Me:  If there was a fairy here, how big would her little finger be? 
S:  (after some thought) As big as my finger nail. 

L (3 years old):  Ask me one, Daddy! 
Me:  OK, How long is a mermaid's tale? 
L:  (thinking, thinking... grabs a fork) This long! 

At this point I'm a little confused. L loves mermaids and has a good idea what they look like and how big they are. I'm not sure why she has chosen a small fork to represent her tail.

Then some magic happens! She pulls her milk cup over and explains:

L:  If this (cup) is the mermaid, then this (fork) would be her tail.
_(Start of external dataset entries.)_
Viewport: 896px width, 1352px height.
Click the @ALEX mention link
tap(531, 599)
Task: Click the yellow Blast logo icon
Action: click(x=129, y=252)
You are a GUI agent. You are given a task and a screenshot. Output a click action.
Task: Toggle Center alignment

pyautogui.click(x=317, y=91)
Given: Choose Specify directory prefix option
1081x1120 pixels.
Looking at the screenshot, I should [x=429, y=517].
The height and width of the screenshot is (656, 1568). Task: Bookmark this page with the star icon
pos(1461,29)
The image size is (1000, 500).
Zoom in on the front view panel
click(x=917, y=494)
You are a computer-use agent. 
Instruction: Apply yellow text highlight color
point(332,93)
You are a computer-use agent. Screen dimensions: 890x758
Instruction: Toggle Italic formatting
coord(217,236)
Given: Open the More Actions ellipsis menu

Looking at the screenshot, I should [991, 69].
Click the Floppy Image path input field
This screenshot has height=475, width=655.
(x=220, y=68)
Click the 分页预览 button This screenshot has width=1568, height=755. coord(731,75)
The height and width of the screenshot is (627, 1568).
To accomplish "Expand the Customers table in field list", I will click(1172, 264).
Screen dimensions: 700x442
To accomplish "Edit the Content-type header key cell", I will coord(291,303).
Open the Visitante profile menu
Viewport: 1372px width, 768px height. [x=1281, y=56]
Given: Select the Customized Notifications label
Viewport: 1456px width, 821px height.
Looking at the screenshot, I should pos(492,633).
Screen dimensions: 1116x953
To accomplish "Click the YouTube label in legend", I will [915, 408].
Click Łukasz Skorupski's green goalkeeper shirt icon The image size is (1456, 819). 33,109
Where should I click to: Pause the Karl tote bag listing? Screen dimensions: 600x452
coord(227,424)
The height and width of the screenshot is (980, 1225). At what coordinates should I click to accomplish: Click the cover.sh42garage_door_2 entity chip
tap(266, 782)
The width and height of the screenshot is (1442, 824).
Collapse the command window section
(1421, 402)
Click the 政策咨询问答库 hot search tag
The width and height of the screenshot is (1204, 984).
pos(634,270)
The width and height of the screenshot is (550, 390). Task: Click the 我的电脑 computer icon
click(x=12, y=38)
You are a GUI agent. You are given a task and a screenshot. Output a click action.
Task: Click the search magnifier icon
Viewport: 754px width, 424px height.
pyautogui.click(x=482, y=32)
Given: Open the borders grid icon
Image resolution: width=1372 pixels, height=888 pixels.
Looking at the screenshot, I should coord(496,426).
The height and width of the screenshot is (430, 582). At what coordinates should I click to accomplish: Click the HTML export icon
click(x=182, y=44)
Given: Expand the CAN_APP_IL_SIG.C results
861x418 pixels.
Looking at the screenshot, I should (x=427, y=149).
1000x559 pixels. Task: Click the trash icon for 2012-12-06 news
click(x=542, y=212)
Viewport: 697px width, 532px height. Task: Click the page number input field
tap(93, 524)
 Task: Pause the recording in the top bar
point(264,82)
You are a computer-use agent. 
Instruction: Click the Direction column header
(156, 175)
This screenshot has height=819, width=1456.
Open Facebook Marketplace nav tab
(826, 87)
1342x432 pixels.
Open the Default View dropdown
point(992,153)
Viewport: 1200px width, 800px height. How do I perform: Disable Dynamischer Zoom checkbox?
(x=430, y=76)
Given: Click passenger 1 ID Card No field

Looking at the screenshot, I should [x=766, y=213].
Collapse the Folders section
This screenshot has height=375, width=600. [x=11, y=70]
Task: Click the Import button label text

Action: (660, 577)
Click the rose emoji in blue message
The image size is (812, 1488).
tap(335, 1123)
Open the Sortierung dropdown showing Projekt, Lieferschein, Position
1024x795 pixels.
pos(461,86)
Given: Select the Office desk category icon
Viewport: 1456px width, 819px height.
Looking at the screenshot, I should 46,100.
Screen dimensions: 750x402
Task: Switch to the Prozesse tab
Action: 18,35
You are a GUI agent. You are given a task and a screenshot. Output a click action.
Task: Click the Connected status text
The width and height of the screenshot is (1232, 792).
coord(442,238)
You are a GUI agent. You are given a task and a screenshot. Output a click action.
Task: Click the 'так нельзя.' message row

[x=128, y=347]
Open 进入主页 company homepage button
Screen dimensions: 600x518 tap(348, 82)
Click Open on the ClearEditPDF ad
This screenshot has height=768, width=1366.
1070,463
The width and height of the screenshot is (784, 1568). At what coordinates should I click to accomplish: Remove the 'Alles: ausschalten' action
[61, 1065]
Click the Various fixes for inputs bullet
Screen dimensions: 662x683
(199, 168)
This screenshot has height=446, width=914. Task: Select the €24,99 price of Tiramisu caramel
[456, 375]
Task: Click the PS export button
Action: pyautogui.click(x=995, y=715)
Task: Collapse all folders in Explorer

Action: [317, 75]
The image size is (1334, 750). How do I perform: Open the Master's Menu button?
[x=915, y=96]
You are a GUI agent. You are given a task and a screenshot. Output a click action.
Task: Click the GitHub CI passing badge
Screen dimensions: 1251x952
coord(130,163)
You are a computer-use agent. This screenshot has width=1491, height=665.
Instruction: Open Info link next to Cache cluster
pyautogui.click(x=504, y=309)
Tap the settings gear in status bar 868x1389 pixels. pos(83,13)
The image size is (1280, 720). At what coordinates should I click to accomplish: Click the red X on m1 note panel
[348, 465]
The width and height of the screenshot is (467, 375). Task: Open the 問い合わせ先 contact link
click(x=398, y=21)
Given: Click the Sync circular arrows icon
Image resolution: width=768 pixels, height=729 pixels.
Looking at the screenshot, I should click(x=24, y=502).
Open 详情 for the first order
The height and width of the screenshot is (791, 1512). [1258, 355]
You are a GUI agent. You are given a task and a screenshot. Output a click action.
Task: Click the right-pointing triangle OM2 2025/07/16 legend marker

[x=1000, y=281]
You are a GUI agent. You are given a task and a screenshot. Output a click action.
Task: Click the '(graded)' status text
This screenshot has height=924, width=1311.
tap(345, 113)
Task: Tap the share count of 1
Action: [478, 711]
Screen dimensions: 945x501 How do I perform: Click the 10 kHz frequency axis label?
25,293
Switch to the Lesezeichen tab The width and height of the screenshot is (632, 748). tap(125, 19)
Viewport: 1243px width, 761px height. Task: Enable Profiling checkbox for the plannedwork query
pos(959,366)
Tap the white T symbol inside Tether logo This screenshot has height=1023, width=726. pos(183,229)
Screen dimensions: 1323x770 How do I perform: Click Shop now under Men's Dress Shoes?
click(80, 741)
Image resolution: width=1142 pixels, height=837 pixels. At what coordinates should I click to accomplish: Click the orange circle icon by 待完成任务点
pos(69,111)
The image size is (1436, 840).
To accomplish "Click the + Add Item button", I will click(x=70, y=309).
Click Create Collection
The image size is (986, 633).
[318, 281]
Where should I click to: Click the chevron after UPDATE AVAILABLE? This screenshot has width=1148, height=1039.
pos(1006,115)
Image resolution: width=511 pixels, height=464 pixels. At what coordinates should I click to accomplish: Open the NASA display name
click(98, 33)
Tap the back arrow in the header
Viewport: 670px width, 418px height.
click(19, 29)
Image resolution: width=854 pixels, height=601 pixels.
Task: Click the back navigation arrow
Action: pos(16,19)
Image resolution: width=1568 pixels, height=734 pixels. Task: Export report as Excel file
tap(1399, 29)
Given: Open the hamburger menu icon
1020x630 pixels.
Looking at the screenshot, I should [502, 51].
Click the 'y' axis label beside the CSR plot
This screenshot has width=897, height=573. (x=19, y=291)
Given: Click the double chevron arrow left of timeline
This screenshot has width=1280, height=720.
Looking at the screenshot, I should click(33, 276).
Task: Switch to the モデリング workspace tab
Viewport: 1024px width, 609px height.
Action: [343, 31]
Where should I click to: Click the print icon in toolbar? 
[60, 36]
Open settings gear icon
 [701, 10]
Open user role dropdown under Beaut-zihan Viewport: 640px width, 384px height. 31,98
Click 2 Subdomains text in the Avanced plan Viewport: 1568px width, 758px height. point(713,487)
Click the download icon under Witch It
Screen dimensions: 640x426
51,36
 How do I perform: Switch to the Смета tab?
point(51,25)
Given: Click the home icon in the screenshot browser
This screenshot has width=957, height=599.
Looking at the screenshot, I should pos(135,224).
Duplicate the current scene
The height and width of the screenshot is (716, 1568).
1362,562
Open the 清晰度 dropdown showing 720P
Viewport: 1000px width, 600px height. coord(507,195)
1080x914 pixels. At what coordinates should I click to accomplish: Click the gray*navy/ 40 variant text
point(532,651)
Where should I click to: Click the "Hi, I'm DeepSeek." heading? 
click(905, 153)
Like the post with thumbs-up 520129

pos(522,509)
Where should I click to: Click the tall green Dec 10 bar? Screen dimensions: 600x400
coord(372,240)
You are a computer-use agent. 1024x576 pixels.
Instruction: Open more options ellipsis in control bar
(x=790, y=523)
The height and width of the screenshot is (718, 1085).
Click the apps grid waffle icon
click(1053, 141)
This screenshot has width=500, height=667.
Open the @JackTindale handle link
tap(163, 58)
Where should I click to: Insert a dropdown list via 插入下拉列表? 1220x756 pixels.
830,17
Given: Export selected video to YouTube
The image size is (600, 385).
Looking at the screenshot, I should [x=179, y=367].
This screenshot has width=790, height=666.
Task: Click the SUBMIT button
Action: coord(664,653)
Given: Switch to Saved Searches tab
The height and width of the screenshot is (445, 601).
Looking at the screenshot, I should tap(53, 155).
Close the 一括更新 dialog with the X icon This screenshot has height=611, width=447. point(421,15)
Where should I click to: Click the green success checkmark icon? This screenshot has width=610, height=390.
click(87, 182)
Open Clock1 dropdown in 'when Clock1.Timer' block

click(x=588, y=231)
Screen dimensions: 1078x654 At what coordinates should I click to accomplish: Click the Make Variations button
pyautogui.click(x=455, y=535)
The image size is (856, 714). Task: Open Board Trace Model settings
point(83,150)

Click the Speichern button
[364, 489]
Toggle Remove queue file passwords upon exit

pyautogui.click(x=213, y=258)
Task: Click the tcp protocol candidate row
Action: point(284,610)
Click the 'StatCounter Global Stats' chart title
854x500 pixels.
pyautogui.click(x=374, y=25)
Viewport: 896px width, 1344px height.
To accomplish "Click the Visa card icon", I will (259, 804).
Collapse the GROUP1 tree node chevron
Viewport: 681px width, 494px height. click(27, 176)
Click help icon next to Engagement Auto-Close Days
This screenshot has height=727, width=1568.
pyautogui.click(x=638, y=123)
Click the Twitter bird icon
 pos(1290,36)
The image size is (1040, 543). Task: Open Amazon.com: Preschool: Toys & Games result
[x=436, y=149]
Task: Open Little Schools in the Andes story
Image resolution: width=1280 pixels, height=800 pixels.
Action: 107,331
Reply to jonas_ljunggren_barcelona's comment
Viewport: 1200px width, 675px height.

She has created her own scale model using her place setting. And S (never to be outdone) has her own frame of reference:

S:  If the mermaid was 6 years old, her tail would be as long as my legs.

I thought that was a good place to stop. I was wrong.

L (my wife, ___ years old):  How come I don't get a question? 
Me:  If there was a dragon...

Wednesday, May 14, 2014

Don't Ever, Ever, Ever Take the Pen Out of the Student's Hand!

One of my favourite things to do when students are whiteboarding problems (or designing labs, or playing with manipulatives) is to point at something that is correct and ask "Can you please explain this to me?"

The students' instinct to immediately grab an eraser under the assumption that something must be wrong because the teacher asked about it is incredibly strong and must be squashed.

I want my students to be able to talk to me about physics (or math) even when their answers are correct. Correct mathematical answers do not necessarily correlate to deep conceptual understanding. I want to know what they know. And I want them to be able to explain it to me with confidence.

Of course, I then point out something that is incorrect and ask again "Can you please explain this to me?"

The teachers' instinct to immediately grab the pen (or pencil, marker, crayon, manipulative, mouse, iPad - hereafter all referred to as the "pen") out of the students' hand to "show" them the correct way is incredibly strong and must be squashed.

Don't ever, ever, ever, EVER take the pen out of a student's hand.

Why? These are some of my thoughts:
  • It turns a problem or inquiry activity into a lecture.
  • It makes the teacher an integral part of the conversation (not a good thing).
  • It makes the student a spectator rather than a participant or leader in their learning.
  • It makes the student a listener rather than an explainer.
  • It removes responsibility from the student to explain their thinking and reason through the problem.
  • It negates any opportunity for a student to self-correct by discovering the flaw in their reasoning.
So, I resist the urge to grab the pen. Instead, I continue the conversation something like this:

Me: Can you please explain this to me?
Student 1: We are calculating the coefficient of friction. We know that the force of friction is equal to the applied force.
Me:  How do you know?
Student 1: Because the forces are balanced.
Me: How do you know?
Student 1: Because of Newton's 1st Law.
Me: How do you know 1st Law applies here?
Student 1: Because it is moving at a constant speed.
Student 2: Wait. It's not moving at a constant speed, it's accelerating.
Student 1: What?
Student 3: Ya, see the position graph is curved so there is a change in velocity.
Student 2:  So there must be an unbalanced net force.
Student 1: Oh, I see. So the friction force is not equal to the applied force.
Student 3: But how do we figure out the friction force then?

The entire conversation is student driven. They supply all the arguments and reasoning. The only thing I say is "How do you know?" This forces them to get to their fundamental assumption, the bedrock of their reasoning which is Newton's 1st Law. Once there, the error in their assumption becomes obvious. They self-correct and move on to the next problem, determining the friction force.

Notice how the teacher becomes unnecessary at some point. In fact, I probably walked away around the time that Student 2 jumps in. And I am no where to be found when they start asking what to do next. I am not needed.

And the pen is where it belongs, in the hands of the students.